Because IDEALDrive steering is so responsive, a slight movement of the hand is all that is needed to make a steering adjustment when operating in the field, improving harvesting efficiency.

The AGCO statement cites studies that shows that productivity increased 6% with the IDEALDrive joystick versus conventional steering systems, while operator steering workload decreased 65%. The comparison is based on the time it took drivers to complete a circuit on a simulated track with IDEALDrive versus conventional steering.

The statement adds that controls typically found on the steering wheel or steering column are now on the joystick at the operator’s fingertips.

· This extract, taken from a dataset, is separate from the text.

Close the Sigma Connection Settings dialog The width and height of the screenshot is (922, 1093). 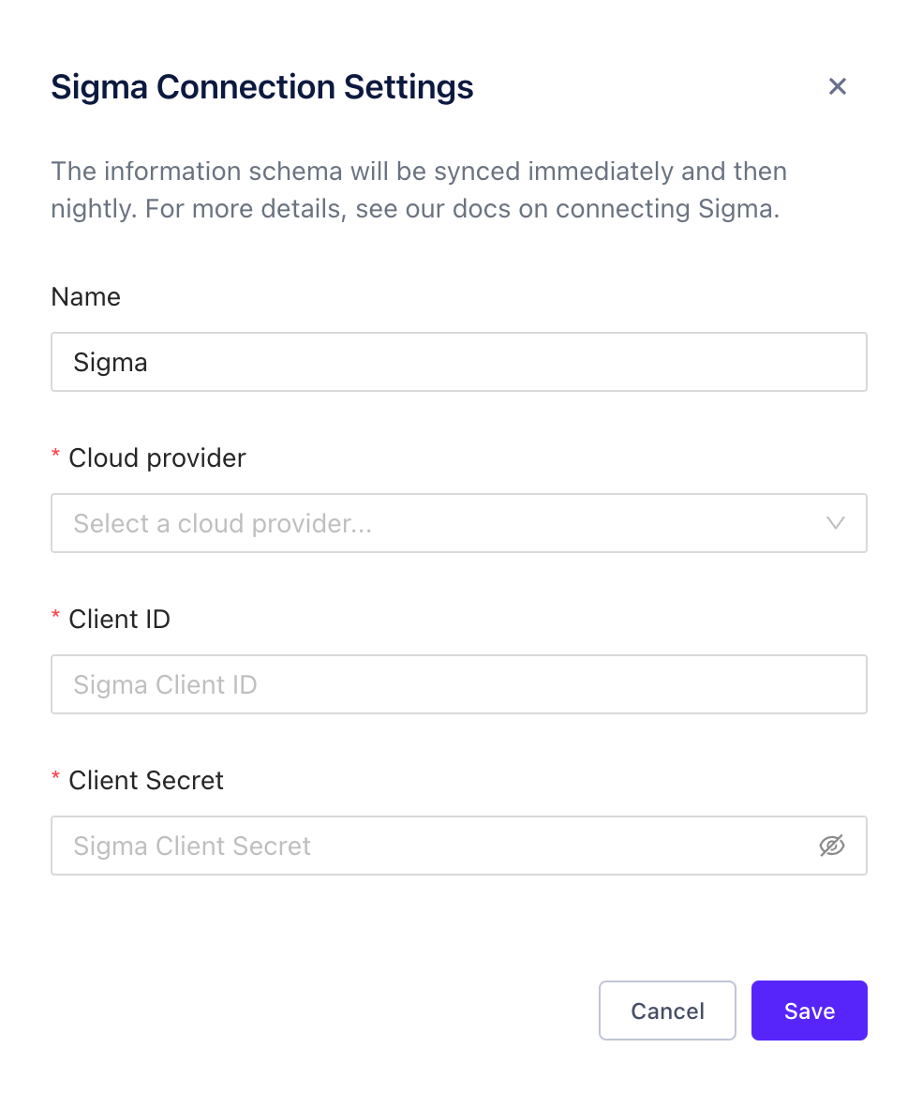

For easy access, control buttons on the top of the steering joystick operate turn signals in road mode and row-finder lights in field mode; buttons on the back are for dim and high-beam lights, the horn and track guidance. Steering sensitivity adjusts based on the speed of the machine to optimise the operator’s control.

Better visibility
With nothing in front of the operator but brake pedals and foot pegs, there is a clear view of the entire combine head, especially the centre of the header where the crop enters the feeder house.

This clear view helps ensure the crop is flowing smoothly into the machine for optimum productivity and grain quality. In addition, the wide-open view makes it easier to see and avoid obstacles in the field or on the road, reducing the potential for machine damage and improving safety.

Both left- and right-hand controls are within easy reach and are designed with operator comfort in mind, according to AGCO.

The seat can be adjusted forward or back as needed, so the operator can sit in an upright and relaxed position, without having to lean forward to steer or to see over a steering wheel and column. Foot pegs provide a comfortable place for the operator’s feet to rest.

Finally, joystick steering with IDEALDrive reduces the muscle activity required for steering and is easier on the operator’s wrists, forearms, shoulders and back. Better visibility also means less eye strain, says AGCO.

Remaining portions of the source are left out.